The distribution feature of soil available nitrogen (AN)

AN in food legumes production areas had a range of 21~331 mg kg−1, mean 89.9, SD 47.4 and CV 53%. AN was relatively low with level 1 (9% > 150 mg kg−1) in Guizhou, Yunnan, Heilongjiang, Liaoning, Jilin and Inner Mongolia, 2% level 2 (2% with 120~150 mg kg−1) in Kangle and Hezheng areas of Gansu and Xianyun area of Yunnan, levels 3 (28% with 90–120 mg kg−1), 4 (33% with 60–90 mg kg−1) and 5 (26% with 30–60 mg kg−1) each widely distributed and level 6 (2% < 30 mg kg−1, very low AN) in Guyuan area Hebei, Yangyuan area Hebei and Tongnan area Chongqing (Fig. 4). AN was significantly positively related to SOM (r2 = 0.304, r = 0.551, P = 0.000).

Figure 4
figure 4

Map of classification of soil available nitrogen (AN) in food legumes growing areas, Greater China.

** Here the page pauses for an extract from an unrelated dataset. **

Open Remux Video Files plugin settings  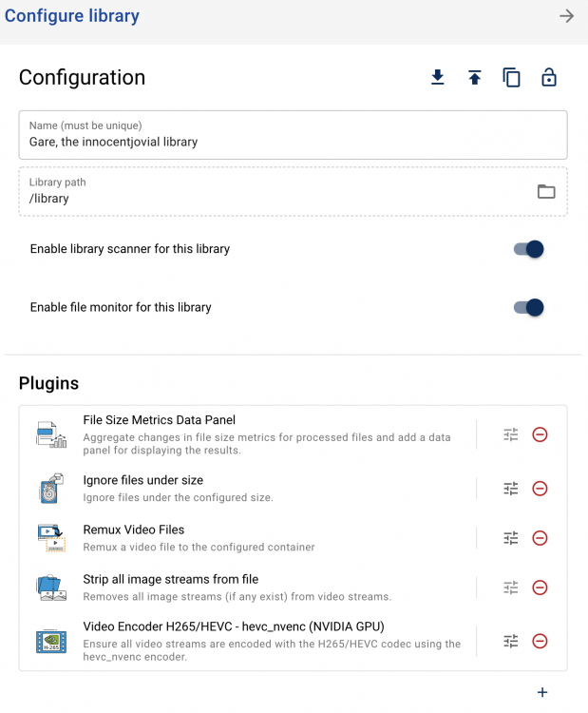pos(511,538)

Created by DIVA_GIS (v7.5) software. Hijmans, R.J., Guarino, L., Mathur P. DIVA-GIS. Version. 7.5. http://www.diva-gis.org/ (2012) Data of access: 05/07/2015.

The distribution feature of soil available phosphorus (AP)

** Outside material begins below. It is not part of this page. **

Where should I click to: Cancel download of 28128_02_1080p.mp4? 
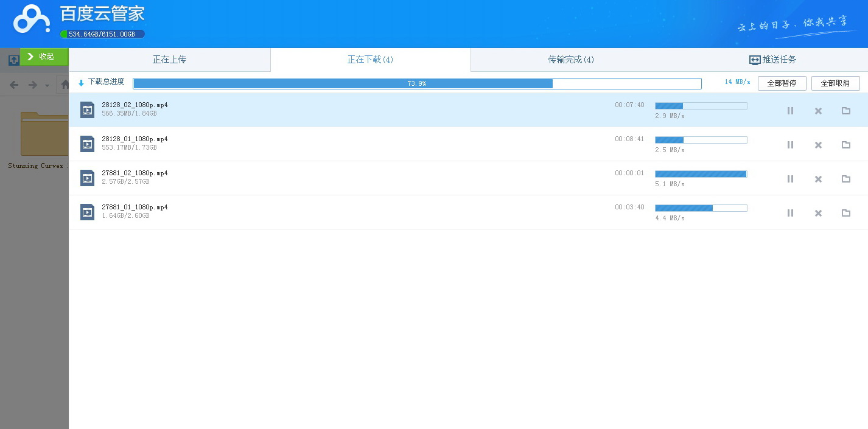pyautogui.click(x=818, y=111)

AP was relative high, with mean 49.9 mg kg−1, range 1.4~311 mg kg−1, standard deviation 53 and CV 107%, with level 1 (38% > 40 mg kg−1), level 2 (26% with 20~40 mg kg−1) and level 3 (24% with 10~20 mg kg−1) each widely distributed level 4 (8% with 5~10 mg kg−1) in Chongqing, Inner Mongolia, Hebei, Shanxi and Jilin; level 5 (3% with 3~5 mg kg−1) in areas of Wushan Chongqing, Wuhan Hubei, Wuhe Anhui and Chifeng Inner Mongolia (Fig. 5); and level 6 with very low AP value (1% < 3 mg kg−1) in Binzhou area of Shandong and Tongnan area of Chongqing.

Figure 5
figure 5

Map of classification of soil available phosphorus (AP) in food legumes growing areas, Greater China.

Created by DIVA_GIS (v7.5) software. Hijmans, R.J., Guarino, L., Mathur P. DIVA-GIS. Version. 7.5. http://www.diva-gis.org/ (2012) Data of access: 05/07/2015.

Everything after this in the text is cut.